A few months back we reported on ‘It’s Going to Be Okay‘, an exhibition of the work of cartoonist Matt Boyce at Beer Rebellion in London’s Gypsy Hill (above) at which attendees got to see not just work from the artist’s existing catalogue but also had the opportunity to look forward at a new creation – Radioactive Future Mutant. The comic’s quietly philosophical observer from a post-apocalyptic future made his print format festival debut at the South London Comic and Zine Fair a few short weeks back.
Boyce’s comics have been featured at BF on a number of occasions in the past and often employ a deliberate childlike visual naivety to powerfully express emotionally resonant subject matter. I looked at his collection Everything here a couple of years back noting that “while much of the work here may seem unassuming to the eye Boyce has a sophisticated understanding of the communicative power of the form” and earlier this year described the print version of It’s Going to Be Okay here as a reminder of “the uniquely empathetic qualities of comics.” I would defy any reader to come away from either comic without feeling profoundly touched by something therein.

* * * * * * * * *

Problem description → Quote the passage on Matt Boyce's comics in full, word for word. The lines after this point come from a separate source and are unrelated to the text.

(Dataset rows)
* * * * * * * * *

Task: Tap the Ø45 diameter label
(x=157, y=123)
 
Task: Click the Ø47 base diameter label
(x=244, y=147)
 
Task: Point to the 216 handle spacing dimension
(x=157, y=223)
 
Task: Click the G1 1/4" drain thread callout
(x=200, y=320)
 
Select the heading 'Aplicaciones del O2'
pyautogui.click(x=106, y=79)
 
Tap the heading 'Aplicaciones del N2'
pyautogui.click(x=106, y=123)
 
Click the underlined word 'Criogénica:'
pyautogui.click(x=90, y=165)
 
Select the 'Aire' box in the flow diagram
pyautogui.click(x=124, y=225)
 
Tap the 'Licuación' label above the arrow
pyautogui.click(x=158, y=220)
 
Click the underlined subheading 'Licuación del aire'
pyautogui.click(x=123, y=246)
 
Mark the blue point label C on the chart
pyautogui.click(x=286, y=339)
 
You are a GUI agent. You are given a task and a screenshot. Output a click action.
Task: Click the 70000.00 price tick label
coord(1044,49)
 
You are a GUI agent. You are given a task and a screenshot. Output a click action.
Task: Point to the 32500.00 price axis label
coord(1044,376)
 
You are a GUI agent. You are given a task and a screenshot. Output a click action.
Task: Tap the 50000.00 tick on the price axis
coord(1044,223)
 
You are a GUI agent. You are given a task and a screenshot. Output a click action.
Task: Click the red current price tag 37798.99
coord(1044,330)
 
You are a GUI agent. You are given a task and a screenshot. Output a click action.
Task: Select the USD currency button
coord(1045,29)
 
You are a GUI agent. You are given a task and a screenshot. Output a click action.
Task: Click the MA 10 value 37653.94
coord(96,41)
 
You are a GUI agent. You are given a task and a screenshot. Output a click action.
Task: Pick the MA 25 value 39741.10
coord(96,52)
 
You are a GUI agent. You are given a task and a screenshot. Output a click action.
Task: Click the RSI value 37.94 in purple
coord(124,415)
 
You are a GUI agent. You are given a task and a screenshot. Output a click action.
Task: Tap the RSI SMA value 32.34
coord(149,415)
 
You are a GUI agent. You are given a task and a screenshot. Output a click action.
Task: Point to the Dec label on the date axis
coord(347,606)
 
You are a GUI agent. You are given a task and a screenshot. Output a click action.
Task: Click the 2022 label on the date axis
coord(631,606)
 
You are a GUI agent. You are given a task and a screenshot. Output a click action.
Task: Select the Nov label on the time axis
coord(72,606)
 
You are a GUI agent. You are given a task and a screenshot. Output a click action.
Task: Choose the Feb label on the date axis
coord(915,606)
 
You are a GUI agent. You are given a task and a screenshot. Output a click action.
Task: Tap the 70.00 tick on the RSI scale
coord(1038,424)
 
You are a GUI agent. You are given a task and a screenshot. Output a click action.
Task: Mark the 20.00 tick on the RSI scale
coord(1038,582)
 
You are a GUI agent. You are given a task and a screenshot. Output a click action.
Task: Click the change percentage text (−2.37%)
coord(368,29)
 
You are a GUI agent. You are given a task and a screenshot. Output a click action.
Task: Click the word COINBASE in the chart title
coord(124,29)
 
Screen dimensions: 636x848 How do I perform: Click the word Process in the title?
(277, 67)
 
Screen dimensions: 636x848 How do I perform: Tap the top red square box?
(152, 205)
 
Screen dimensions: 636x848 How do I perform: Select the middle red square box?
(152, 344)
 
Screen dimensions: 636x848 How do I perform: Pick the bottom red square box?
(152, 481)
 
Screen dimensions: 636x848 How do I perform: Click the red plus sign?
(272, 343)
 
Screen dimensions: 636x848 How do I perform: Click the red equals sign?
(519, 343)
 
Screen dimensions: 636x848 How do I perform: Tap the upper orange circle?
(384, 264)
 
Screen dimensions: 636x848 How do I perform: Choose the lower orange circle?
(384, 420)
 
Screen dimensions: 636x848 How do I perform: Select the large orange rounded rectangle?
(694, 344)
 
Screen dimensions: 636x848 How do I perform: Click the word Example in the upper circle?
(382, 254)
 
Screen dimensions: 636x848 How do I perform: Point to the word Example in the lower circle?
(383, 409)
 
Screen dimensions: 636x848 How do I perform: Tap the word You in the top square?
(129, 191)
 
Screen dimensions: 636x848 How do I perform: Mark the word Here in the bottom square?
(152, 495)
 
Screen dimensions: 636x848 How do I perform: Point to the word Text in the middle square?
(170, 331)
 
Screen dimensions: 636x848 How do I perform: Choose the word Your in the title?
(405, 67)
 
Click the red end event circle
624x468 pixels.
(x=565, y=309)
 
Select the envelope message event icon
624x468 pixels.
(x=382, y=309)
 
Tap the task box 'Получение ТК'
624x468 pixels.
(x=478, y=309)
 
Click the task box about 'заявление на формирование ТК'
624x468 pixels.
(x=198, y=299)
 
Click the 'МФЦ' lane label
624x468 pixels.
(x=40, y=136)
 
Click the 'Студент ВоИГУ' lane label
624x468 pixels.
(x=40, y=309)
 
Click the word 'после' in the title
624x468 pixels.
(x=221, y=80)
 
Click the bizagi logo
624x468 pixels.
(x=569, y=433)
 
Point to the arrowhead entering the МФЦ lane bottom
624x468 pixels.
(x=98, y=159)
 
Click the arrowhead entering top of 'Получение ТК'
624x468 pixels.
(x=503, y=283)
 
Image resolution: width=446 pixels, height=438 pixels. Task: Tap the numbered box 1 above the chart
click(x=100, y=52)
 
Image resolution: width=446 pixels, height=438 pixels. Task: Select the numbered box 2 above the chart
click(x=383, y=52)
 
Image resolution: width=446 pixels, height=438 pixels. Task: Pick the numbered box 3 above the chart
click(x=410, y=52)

* * * * * * * * *

Response to this task →
A few months back we reported on ‘It’s Going to Be Okay‘, an exhibition of the work of cartoonist Matt Boyce at Beer Rebellion in London’s Gypsy Hill (above) at which attendees got to see not just work from the artist’s existing catalogue but also had the opportunity to look forward at a new creation – Radioactive Future Mutant. The comic’s quietly philosophical observer from a post-apocalyptic future made his print format festival debut at the South London Comic and Zine Fair a few short weeks back.
Boyce’s comics have been featured at BF on a number of occasions in the past and often employ a deliberate childlike visual naivety to powerfully express emotionally resonant subject matter. I looked at his collection Everything here a couple of years back noting that “while much of the work here may seem unassuming to the eye Boyce has a sophisticated understanding of the communicative power of the form” and earlier this year described the print version of It’s Going to Be Okay here as a reminder of “the uniquely empathetic qualities of comics.” I would defy any reader to come away from either comic without feeling profoundly touched by something therein.